Ketahanan pangan yang sejatinya hak dasar manusia berubah menjadi komoditas investasi global. Ini adalah ancaman terhadap keadilan sosial dan hak atas sumber daya.
Negara Harus Bertindak
Pasal 33 ayat (3) UUD 1945 menyatakan:
“Bumi dan air dan kekayaan alam yang terkandung di dalamnya dikuasai oleh negara dan dipergunakan untuk sebesar-besar kemakmuran rakyat.”

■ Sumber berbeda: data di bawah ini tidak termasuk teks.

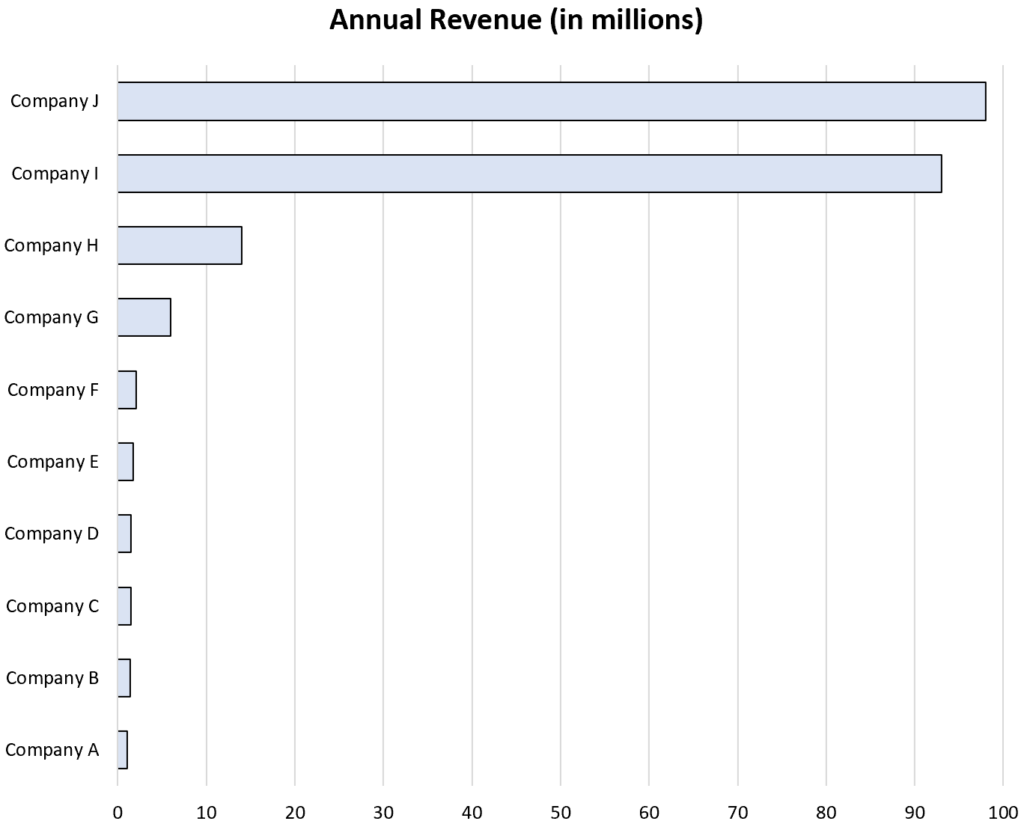Select the Company A axis label

click(52, 750)
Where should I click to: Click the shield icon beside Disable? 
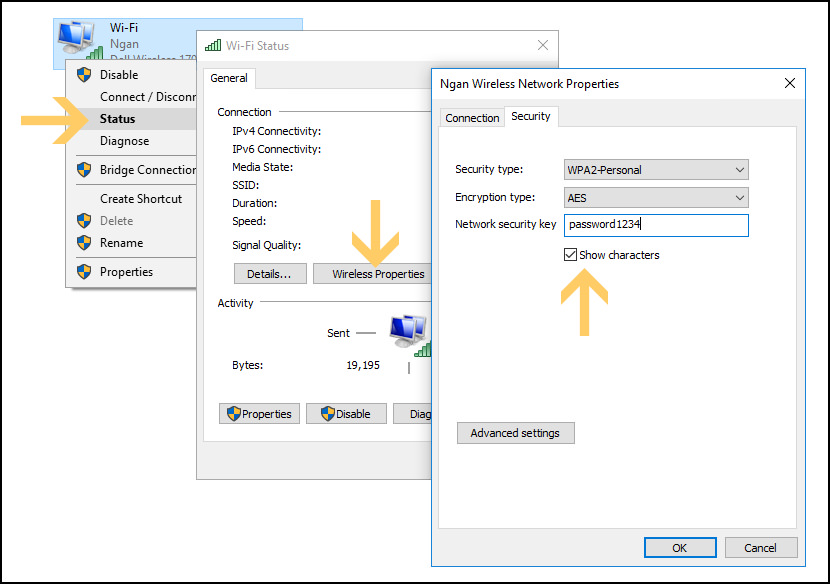[84, 75]
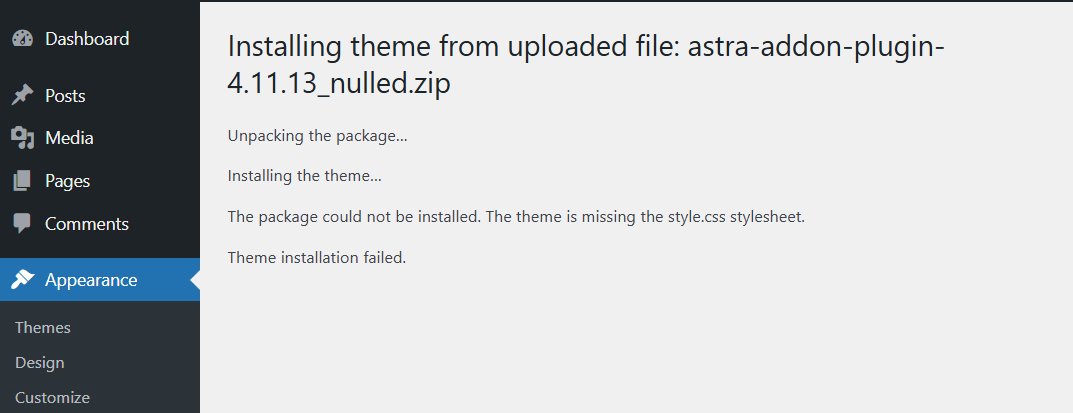This screenshot has height=413, width=1073.
Task: Click the 'Installing theme from uploaded file' heading
Action: point(586,65)
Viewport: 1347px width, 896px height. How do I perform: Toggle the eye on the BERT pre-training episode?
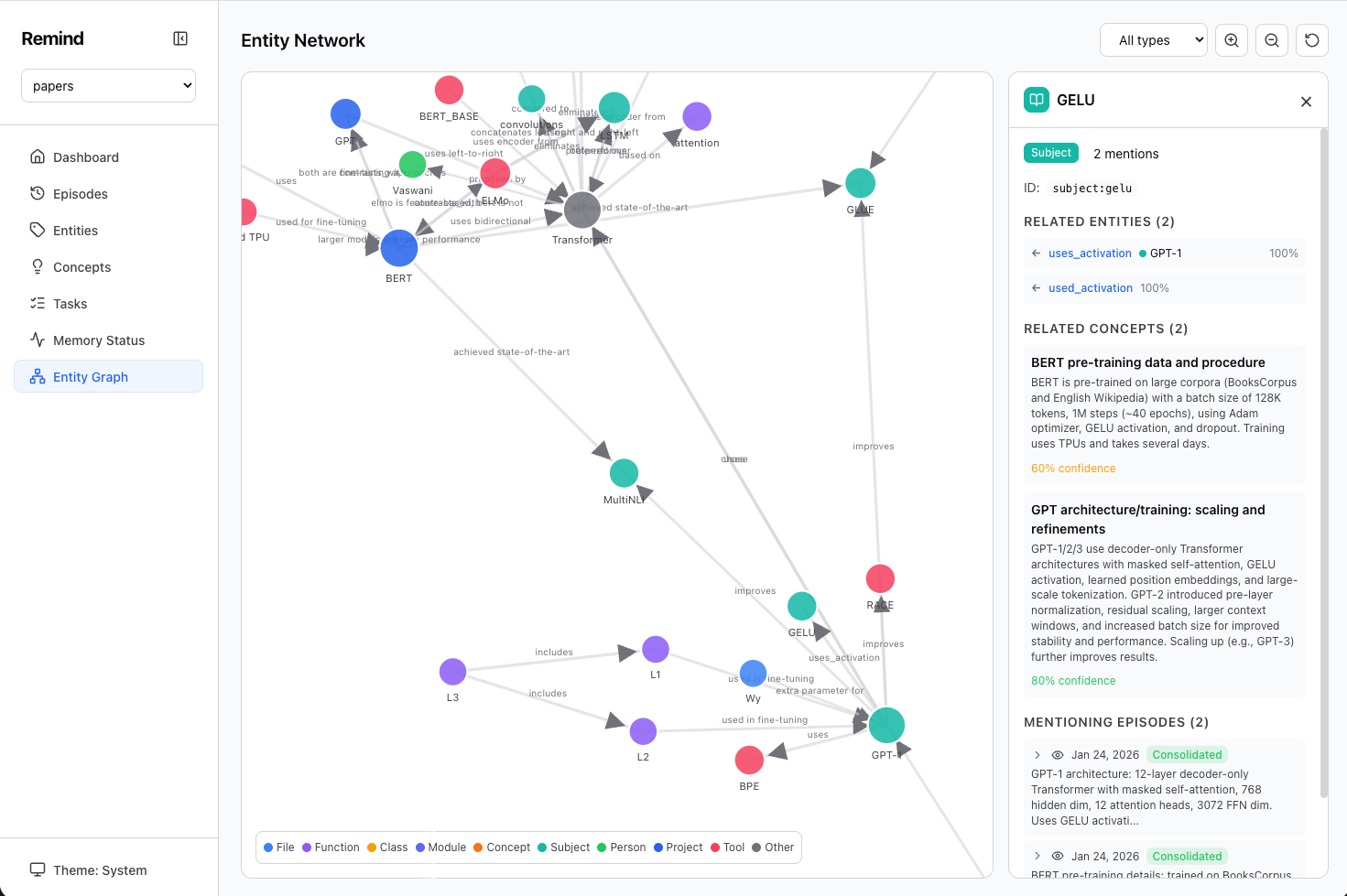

Negara tidak boleh membiarkan tanah, laut, dan produksi pangan nasional dijadikan ladang spekulasi global. Regulasi ketat dibutuhkan untuk melindungi lahan pangan rakyat.
BUMN dan koperasi pangan harus diperkuat sebagai pemain utama. Teknologi pangan harus dikembangkan secara inklusif dan berkeadilan.
Kapitalisme Tak Pernah Mati
Seperti kata Schumpeter, kapitalisme tak pernah mati—ia hanya berganti tubuh. Kini ia menjejak sawah, kebun, peternakan, dan laut, dengan teknologi sebagai instrumen baru.
Seperti kata Marx, siapa menguasai pangan, ia menguasai hidup manusia. Seperti diingatkan Harvey, kapitalisme selalu menyisakan dispossession di balik akumulasi.
Indonesia dan negara-negara berbasis pangan lainnya harus waspada. Bukan karena teknologi itu buruk, tapi karena penguasaannya oleh segelintir orang bisa memunculkan ketidakadilan baru yang melanggar amanat konstitusi: bahwa bumi dan air harus digunakan sebesar-besarnya untuk kemakmuran rakyat.